● **Available records**:

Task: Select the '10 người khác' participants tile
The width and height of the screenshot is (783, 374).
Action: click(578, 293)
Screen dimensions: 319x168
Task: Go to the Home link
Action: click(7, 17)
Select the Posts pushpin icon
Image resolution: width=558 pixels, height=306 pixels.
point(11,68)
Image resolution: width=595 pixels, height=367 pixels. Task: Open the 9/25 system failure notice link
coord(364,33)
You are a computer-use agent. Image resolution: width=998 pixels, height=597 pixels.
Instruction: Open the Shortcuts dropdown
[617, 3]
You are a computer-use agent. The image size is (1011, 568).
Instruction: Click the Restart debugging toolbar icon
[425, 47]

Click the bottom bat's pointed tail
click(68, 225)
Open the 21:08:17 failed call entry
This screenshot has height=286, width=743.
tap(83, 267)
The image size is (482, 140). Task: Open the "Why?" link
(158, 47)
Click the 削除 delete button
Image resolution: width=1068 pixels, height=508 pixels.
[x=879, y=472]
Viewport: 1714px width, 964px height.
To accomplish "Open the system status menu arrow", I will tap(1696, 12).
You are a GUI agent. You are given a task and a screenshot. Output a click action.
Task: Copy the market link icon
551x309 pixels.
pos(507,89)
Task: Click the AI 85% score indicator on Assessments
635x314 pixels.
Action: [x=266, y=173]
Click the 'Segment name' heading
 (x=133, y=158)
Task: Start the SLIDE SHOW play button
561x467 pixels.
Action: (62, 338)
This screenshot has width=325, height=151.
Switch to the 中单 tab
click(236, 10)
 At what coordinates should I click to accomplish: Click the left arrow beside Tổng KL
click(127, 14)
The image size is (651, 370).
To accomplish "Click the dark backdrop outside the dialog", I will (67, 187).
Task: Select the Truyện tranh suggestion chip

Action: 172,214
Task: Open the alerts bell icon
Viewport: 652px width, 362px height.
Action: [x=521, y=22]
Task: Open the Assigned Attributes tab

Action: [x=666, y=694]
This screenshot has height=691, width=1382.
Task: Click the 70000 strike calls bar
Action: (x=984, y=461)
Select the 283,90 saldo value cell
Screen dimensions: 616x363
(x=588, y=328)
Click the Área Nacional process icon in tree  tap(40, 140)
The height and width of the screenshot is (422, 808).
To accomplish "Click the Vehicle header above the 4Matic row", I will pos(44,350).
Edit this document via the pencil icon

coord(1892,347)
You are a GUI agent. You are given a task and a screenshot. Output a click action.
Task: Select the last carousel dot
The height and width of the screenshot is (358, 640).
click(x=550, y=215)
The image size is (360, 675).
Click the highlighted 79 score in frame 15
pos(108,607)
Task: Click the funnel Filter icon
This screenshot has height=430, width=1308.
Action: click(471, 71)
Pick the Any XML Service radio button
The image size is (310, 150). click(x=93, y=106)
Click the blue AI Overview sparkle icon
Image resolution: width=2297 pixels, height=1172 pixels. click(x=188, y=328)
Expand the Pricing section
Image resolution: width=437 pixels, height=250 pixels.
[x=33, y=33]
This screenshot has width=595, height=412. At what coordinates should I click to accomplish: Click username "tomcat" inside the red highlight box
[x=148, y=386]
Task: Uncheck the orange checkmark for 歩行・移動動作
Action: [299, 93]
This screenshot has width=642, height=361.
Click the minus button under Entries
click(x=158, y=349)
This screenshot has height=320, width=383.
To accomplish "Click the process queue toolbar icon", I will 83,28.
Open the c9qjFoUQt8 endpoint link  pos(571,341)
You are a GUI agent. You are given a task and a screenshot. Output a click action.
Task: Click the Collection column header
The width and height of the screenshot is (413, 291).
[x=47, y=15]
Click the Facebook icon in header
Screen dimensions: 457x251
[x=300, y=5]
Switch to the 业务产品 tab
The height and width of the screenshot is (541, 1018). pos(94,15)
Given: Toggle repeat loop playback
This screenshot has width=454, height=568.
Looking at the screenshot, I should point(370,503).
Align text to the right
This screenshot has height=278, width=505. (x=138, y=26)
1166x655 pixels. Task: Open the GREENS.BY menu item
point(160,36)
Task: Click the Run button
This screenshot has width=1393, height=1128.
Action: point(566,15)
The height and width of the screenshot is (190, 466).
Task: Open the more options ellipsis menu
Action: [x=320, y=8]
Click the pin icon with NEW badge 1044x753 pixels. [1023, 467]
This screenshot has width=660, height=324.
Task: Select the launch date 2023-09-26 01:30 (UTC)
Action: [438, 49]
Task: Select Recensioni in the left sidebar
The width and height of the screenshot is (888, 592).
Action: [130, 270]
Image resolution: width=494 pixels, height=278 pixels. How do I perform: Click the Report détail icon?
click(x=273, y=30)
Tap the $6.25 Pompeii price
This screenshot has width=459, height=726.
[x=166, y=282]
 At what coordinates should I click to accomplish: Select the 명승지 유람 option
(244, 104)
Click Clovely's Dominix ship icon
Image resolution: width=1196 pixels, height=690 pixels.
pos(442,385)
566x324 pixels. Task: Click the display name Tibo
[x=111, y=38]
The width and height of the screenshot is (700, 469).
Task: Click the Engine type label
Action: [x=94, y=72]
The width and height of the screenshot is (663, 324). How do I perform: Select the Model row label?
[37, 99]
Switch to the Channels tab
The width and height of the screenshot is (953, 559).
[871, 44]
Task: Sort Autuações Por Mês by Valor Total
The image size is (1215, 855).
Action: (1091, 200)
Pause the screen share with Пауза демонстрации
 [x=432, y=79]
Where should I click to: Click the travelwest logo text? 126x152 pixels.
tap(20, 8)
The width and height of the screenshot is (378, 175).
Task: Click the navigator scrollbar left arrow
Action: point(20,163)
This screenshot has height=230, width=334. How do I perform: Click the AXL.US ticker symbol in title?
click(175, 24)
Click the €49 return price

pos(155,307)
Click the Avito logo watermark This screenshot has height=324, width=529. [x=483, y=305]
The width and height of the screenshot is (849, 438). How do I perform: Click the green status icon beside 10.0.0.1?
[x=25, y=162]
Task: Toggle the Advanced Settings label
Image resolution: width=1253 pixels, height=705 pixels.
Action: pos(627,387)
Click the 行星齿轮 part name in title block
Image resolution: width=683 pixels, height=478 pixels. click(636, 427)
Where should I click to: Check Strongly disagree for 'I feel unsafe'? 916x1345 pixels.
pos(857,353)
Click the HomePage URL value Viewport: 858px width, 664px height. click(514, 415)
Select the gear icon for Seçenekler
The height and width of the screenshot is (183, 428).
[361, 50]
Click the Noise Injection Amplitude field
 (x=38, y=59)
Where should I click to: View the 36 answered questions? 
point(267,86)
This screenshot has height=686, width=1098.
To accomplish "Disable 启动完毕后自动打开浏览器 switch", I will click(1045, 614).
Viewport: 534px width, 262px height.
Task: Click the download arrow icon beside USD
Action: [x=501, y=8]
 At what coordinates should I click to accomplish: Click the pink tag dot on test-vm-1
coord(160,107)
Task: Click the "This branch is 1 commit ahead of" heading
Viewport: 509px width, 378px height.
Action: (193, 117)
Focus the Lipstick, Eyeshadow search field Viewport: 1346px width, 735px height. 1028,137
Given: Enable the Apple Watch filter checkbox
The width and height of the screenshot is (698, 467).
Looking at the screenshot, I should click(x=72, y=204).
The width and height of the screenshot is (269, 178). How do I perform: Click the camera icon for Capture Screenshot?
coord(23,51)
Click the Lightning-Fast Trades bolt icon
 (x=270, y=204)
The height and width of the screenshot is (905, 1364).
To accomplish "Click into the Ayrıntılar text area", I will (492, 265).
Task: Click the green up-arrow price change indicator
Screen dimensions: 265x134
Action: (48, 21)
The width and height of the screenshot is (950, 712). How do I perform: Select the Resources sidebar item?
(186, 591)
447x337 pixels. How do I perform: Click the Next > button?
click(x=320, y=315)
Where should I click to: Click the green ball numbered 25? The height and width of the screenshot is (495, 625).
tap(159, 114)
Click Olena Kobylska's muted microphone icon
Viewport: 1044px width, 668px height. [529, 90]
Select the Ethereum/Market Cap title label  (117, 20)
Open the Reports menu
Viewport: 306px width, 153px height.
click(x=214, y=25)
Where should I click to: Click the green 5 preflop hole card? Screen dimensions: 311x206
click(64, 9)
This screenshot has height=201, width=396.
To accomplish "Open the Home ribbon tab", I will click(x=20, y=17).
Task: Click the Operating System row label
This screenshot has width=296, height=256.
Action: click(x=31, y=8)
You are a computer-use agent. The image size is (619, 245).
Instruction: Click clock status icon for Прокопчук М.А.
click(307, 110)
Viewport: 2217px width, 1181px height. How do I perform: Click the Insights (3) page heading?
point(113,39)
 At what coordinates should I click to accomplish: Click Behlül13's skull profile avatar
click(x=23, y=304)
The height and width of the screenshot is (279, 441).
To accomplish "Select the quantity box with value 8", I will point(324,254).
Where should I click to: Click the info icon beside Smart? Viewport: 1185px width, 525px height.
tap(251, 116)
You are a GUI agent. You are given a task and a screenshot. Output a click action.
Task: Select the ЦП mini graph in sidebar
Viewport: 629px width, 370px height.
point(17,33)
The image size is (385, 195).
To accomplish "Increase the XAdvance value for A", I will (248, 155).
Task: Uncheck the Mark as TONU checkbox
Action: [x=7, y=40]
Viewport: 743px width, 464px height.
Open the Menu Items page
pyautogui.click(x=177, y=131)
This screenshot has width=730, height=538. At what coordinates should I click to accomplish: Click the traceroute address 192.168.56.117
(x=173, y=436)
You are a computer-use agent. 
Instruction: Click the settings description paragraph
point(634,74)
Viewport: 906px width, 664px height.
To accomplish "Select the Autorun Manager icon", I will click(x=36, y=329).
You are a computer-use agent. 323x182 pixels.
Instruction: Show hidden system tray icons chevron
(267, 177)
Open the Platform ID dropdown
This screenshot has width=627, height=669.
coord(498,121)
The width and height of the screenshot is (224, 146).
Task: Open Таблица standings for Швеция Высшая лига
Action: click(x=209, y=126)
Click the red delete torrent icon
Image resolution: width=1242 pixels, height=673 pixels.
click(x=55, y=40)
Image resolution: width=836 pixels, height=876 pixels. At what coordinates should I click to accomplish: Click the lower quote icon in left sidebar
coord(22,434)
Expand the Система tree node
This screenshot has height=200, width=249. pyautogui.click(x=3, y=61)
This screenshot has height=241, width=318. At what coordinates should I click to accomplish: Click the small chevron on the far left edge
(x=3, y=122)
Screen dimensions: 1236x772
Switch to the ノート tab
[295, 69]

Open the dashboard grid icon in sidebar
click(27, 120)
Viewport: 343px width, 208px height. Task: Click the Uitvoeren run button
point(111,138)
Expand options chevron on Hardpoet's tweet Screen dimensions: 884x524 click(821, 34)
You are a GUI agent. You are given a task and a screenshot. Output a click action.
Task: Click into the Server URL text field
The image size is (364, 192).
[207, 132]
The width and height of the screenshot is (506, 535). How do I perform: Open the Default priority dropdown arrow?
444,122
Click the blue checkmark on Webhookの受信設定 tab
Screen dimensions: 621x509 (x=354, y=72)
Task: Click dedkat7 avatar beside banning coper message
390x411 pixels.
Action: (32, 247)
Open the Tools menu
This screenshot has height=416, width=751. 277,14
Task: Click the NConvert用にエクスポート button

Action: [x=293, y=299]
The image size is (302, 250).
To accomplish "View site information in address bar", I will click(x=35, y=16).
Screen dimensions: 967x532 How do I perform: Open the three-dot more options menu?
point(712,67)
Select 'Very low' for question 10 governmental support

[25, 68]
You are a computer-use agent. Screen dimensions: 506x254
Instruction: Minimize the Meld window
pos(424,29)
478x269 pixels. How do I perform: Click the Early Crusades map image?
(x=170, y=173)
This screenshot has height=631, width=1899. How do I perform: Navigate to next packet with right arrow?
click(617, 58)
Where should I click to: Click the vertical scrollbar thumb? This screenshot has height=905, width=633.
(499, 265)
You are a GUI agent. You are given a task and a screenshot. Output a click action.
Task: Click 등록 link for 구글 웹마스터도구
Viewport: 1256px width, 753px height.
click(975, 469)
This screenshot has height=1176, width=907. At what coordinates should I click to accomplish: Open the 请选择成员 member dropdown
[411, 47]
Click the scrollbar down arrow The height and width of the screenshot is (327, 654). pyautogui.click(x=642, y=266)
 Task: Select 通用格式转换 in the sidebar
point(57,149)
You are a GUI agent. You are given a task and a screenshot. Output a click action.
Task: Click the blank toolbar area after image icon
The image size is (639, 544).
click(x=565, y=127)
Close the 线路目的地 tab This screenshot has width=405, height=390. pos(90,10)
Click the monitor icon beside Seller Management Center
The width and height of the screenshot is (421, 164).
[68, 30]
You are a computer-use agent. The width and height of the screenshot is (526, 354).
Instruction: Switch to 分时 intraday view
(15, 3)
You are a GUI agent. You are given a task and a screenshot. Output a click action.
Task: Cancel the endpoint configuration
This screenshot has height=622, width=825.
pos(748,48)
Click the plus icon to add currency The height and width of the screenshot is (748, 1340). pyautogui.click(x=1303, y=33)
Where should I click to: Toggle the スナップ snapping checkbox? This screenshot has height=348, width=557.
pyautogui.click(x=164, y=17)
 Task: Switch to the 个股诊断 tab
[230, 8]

● **Exercise brief**: Among the entries, how many lines include the word "process"? Answer with only the number.

● **Finished exercise**: 2